I leave my Ismaeel to you!

S. Pegah Rezazadeh
Translated by M. B. Khoshnevisan

2020-03-03


The book "Three Halves of an Apple" is the memoirs of Khadijah Shad, the mother of two martyrs of the defender of shrine, Mustafa and Mujtaba Bakhti which has been authored by Mohammad Mahmoudi Nourabadi. It has been published in 296 pages and in 2500 copies in 2019 by Khat-e Moghaddam Publications.

The book consists of 19 chapters; attached by photos given by the family of the two martyrs to the audience at the end of the book. The author by setting aside the linear narration, has tried to write the book in his own narration and pen, far from what is common in memory books and documented and fictional biographies which is the direct quotation of oral history.  It can be said that he has succeeded in this way with a high percentage. Simply put, this book, unlike many of the books that contain the oral history of war, does not begin with the narration of the birthplace of the two martyrs and how they grew up. The author has deliberately disrupted the linear narration.
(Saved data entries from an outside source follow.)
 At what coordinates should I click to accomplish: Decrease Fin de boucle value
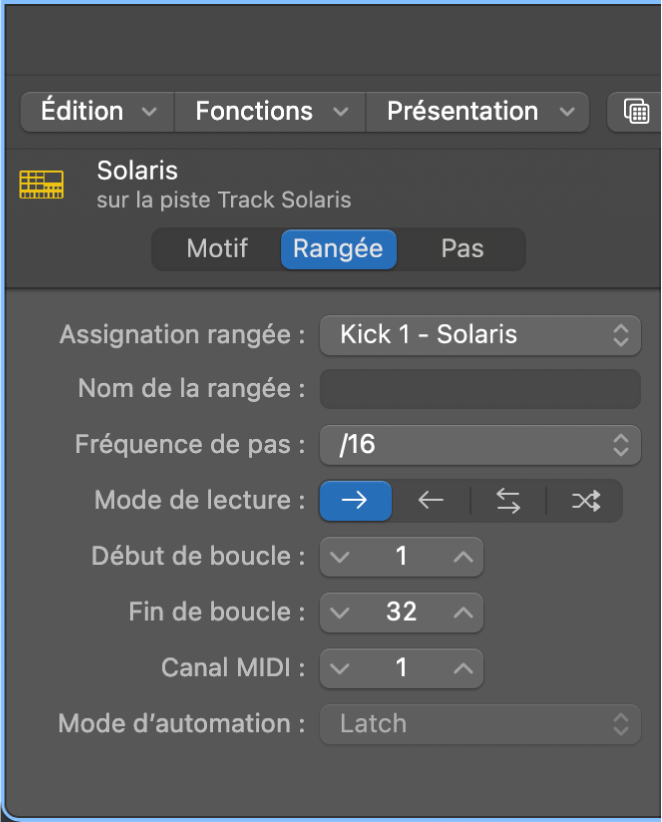pyautogui.click(x=340, y=612)
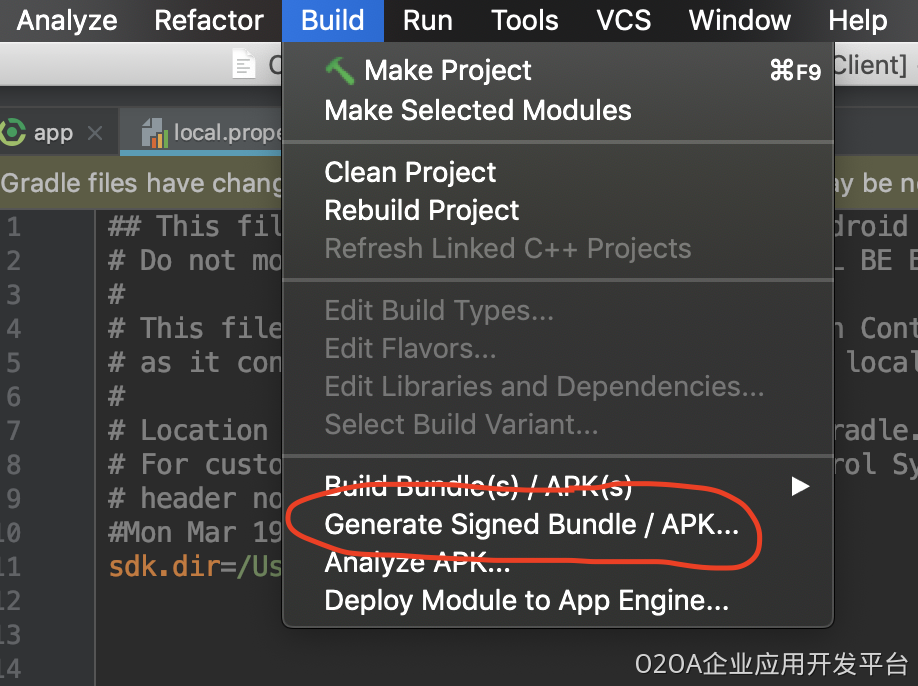Open the Analyze menu
Screen dimensions: 918x686
point(67,20)
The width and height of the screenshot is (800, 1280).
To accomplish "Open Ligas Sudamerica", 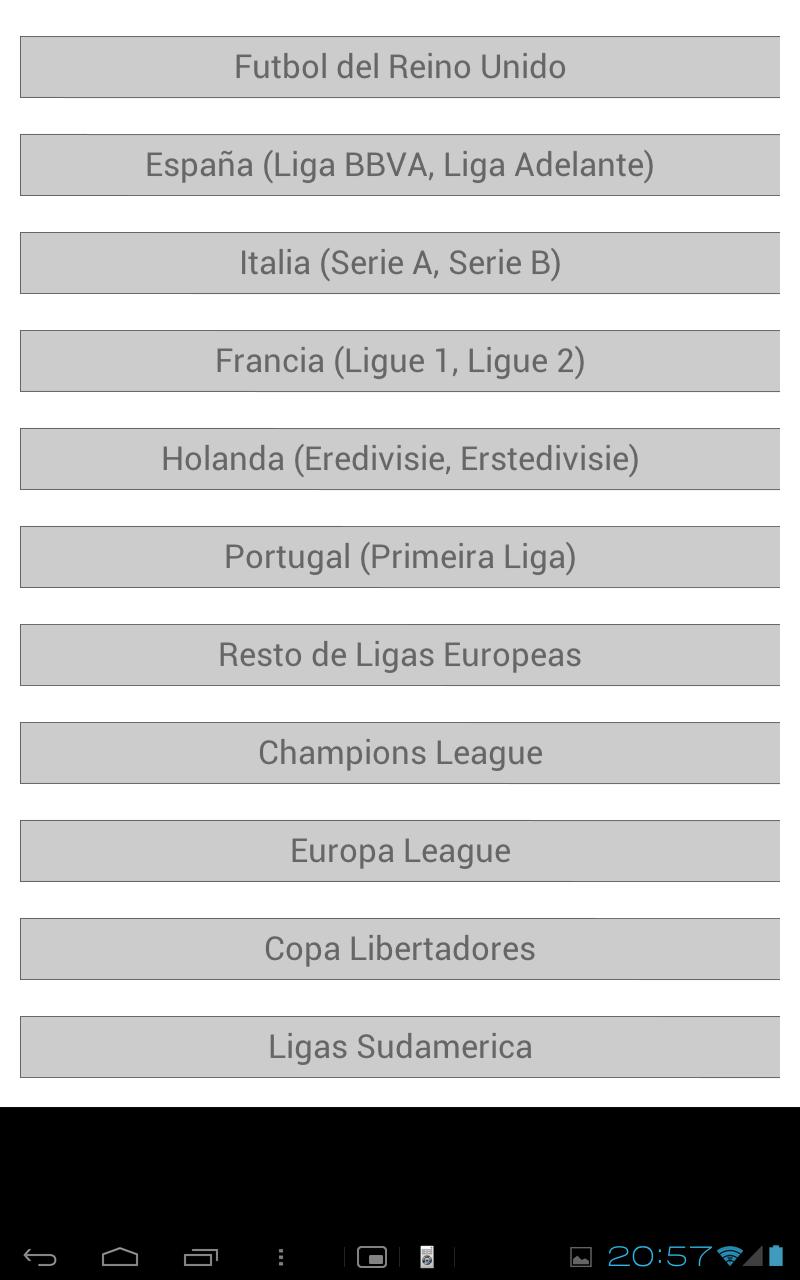I will point(400,1047).
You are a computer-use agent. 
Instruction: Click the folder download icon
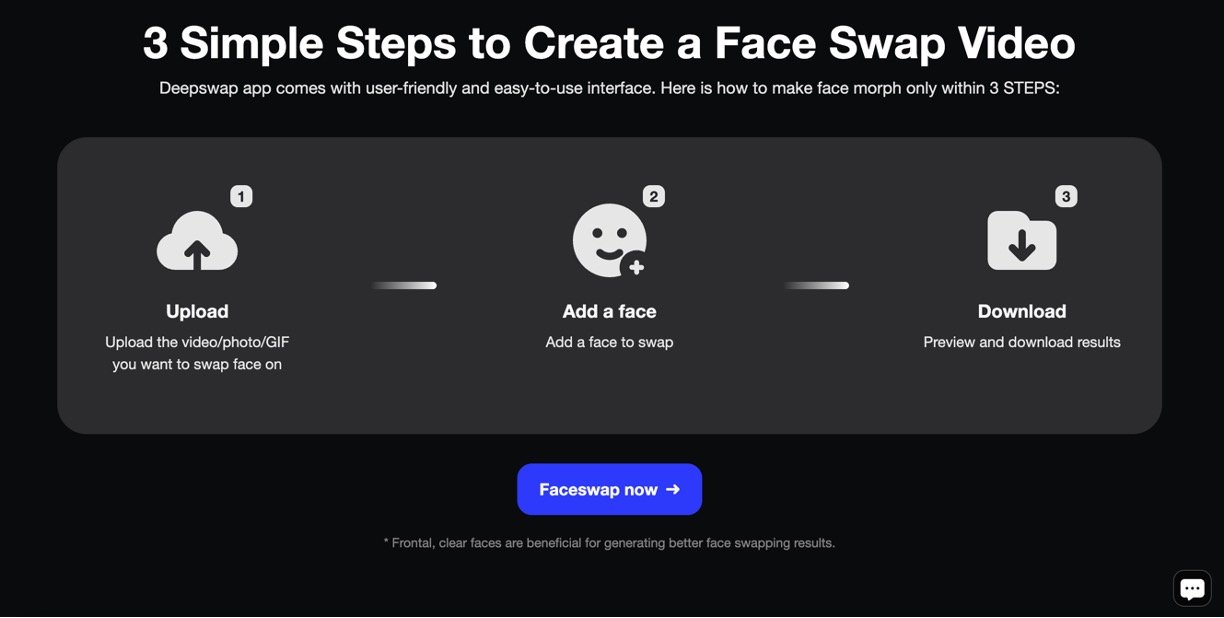1022,240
This documented story is the result of hours of interview with Khadijah Shad who along with her family resides in the city of Mashhad. The first chapter begins with the ringtone of the mobile phone of the two martyrs' mother ringing on 23rd of July 2015. The ring that worries Khadija's heart, and the reader along with her brings this worry and restlessness until the final lines of the book. Fatemeh is the younger daughter of Mustafa who comes to her grandmother to ask about the health of her father and uncle. Most chapters of the book are spent in Mashhad. Mustafa, 33 and the eldest son of the Bakhti family, along with his brother traveled to Syria by the Afghan's Fatemion Division to fight terrorists in the cities of Homs and Tadmor for reasons later elaborated in the book. Mohaddeseh, the older sister of Fatemeh and the eldest daughter of Mustafa with her childish curiosity wants to find out what is going on.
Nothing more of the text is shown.